- [Exercise materials]
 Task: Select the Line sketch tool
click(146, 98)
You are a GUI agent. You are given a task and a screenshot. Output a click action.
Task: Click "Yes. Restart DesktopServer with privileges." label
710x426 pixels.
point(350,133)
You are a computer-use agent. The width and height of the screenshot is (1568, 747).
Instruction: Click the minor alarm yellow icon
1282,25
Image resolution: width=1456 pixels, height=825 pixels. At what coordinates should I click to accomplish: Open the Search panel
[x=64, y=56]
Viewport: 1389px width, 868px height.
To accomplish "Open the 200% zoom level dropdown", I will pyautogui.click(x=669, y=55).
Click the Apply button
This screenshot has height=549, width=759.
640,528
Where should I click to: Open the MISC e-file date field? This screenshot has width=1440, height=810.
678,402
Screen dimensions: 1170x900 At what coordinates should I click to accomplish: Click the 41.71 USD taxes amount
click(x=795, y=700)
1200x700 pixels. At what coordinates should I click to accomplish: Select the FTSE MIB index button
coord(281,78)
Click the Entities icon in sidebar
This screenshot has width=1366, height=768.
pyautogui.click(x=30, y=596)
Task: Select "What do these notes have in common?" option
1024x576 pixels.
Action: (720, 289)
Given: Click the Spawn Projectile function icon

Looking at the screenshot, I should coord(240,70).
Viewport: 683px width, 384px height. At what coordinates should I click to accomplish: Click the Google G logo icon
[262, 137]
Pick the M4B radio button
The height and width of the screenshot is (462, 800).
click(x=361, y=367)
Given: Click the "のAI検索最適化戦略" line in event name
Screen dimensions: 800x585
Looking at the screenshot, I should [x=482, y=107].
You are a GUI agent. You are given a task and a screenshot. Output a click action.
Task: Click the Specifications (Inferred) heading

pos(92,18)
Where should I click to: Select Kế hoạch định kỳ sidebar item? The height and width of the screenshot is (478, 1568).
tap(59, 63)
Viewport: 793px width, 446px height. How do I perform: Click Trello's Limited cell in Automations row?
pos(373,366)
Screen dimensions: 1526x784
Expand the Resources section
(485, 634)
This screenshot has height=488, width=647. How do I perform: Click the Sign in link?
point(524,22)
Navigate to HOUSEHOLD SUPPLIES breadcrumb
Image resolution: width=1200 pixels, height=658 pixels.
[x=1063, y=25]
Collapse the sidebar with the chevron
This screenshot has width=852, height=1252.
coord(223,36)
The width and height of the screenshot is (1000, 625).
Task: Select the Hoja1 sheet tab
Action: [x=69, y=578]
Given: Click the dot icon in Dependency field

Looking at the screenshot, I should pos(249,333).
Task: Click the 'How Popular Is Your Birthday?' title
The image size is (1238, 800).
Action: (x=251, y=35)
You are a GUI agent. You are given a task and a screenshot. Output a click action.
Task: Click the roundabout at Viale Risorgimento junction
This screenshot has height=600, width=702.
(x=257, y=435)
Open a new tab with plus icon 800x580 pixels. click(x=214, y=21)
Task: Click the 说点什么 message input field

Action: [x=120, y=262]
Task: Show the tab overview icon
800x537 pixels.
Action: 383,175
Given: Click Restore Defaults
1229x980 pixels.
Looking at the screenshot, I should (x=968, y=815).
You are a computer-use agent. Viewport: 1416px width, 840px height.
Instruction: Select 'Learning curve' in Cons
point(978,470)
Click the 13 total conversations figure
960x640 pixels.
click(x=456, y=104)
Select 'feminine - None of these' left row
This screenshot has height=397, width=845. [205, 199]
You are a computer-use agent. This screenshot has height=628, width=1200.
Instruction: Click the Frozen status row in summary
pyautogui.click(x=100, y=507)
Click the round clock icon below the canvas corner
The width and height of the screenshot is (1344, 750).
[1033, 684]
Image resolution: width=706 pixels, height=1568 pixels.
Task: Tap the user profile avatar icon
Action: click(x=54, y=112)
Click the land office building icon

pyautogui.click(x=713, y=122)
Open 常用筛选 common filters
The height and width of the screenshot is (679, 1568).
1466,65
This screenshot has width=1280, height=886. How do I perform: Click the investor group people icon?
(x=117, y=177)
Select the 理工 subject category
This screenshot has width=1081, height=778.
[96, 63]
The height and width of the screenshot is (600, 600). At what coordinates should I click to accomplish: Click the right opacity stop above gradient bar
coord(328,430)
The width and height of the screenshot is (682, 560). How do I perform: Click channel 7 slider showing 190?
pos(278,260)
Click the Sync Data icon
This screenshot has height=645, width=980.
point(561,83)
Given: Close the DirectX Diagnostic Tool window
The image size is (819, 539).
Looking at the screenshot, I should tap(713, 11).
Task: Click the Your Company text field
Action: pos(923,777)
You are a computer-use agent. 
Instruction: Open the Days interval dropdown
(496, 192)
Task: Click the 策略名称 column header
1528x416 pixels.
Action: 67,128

- [Work to be completed]
Go through the records above and write each one out again exactly.

- [Finished exercise]
 Task: Select the Line sketch tool
click(146, 98)
You are a GUI agent. You are given a task and a screenshot. Output a click action.
Task: Click "Yes. Restart DesktopServer with privileges." label
710x426 pixels.
point(350,133)
You are a computer-use agent. The width and height of the screenshot is (1568, 747).
Instruction: Click the minor alarm yellow icon
1282,25
Image resolution: width=1456 pixels, height=825 pixels. At what coordinates should I click to accomplish: Open the Search panel
[x=64, y=56]
Viewport: 1389px width, 868px height.
To accomplish "Open the 200% zoom level dropdown", I will pyautogui.click(x=669, y=55).
Click the Apply button
This screenshot has height=549, width=759.
640,528
Where should I click to: Open the MISC e-file date field? This screenshot has width=1440, height=810.
678,402
Screen dimensions: 1170x900 At what coordinates should I click to accomplish: Click the 41.71 USD taxes amount
click(x=795, y=700)
1200x700 pixels. At what coordinates should I click to accomplish: Select the FTSE MIB index button
coord(281,78)
Click the Entities icon in sidebar
This screenshot has width=1366, height=768.
pyautogui.click(x=30, y=596)
Task: Select "What do these notes have in common?" option
1024x576 pixels.
Action: (720, 289)
Given: Click the Spawn Projectile function icon

Looking at the screenshot, I should coord(240,70).
Viewport: 683px width, 384px height. At what coordinates should I click to accomplish: Click the Google G logo icon
[262, 137]
Pick the M4B radio button
The height and width of the screenshot is (462, 800).
click(x=361, y=367)
Given: Click the "のAI検索最適化戦略" line in event name
Screen dimensions: 800x585
Looking at the screenshot, I should [x=482, y=107].
You are a GUI agent. You are given a task and a screenshot. Output a click action.
Task: Click the Specifications (Inferred) heading

pos(92,18)
Where should I click to: Select Kế hoạch định kỳ sidebar item? The height and width of the screenshot is (478, 1568).
tap(59, 63)
Viewport: 793px width, 446px height. How do I perform: Click Trello's Limited cell in Automations row?
pos(373,366)
Screen dimensions: 1526x784
Expand the Resources section
(485, 634)
This screenshot has height=488, width=647. How do I perform: Click the Sign in link?
point(524,22)
Navigate to HOUSEHOLD SUPPLIES breadcrumb
Image resolution: width=1200 pixels, height=658 pixels.
[x=1063, y=25]
Collapse the sidebar with the chevron
This screenshot has width=852, height=1252.
coord(223,36)
The width and height of the screenshot is (1000, 625).
Task: Select the Hoja1 sheet tab
Action: [x=69, y=578]
Given: Click the dot icon in Dependency field

Looking at the screenshot, I should pos(249,333).
Task: Click the 'How Popular Is Your Birthday?' title
The image size is (1238, 800).
Action: (x=251, y=35)
You are a GUI agent. You are given a task and a screenshot. Output a click action.
Task: Click the roundabout at Viale Risorgimento junction
This screenshot has height=600, width=702.
(x=257, y=435)
Open a new tab with plus icon 800x580 pixels. click(x=214, y=21)
Task: Click the 说点什么 message input field

Action: [x=120, y=262]
Task: Show the tab overview icon
800x537 pixels.
Action: 383,175
Given: Click Restore Defaults
1229x980 pixels.
Looking at the screenshot, I should (x=968, y=815).
You are a computer-use agent. Viewport: 1416px width, 840px height.
Instruction: Select 'Learning curve' in Cons
point(978,470)
Click the 13 total conversations figure
960x640 pixels.
click(x=456, y=104)
Select 'feminine - None of these' left row
This screenshot has height=397, width=845. [205, 199]
You are a computer-use agent. This screenshot has height=628, width=1200.
Instruction: Click the Frozen status row in summary
pyautogui.click(x=100, y=507)
Click the round clock icon below the canvas corner
The width and height of the screenshot is (1344, 750).
[1033, 684]
Image resolution: width=706 pixels, height=1568 pixels.
Task: Tap the user profile avatar icon
Action: click(x=54, y=112)
Click the land office building icon

pyautogui.click(x=713, y=122)
Open 常用筛选 common filters
The height and width of the screenshot is (679, 1568).
1466,65
This screenshot has width=1280, height=886. How do I perform: Click the investor group people icon?
(x=117, y=177)
Select the 理工 subject category
This screenshot has width=1081, height=778.
[96, 63]
The height and width of the screenshot is (600, 600). At what coordinates should I click to accomplish: Click the right opacity stop above gradient bar
coord(328,430)
The width and height of the screenshot is (682, 560). How do I perform: Click channel 7 slider showing 190?
pos(278,260)
Click the Sync Data icon
This screenshot has height=645, width=980.
point(561,83)
Given: Close the DirectX Diagnostic Tool window
The image size is (819, 539).
Looking at the screenshot, I should tap(713, 11).
Task: Click the Your Company text field
Action: pos(923,777)
You are a computer-use agent. 
Instruction: Open the Days interval dropdown
(496, 192)
Task: Click the 策略名称 column header
1528x416 pixels.
Action: 67,128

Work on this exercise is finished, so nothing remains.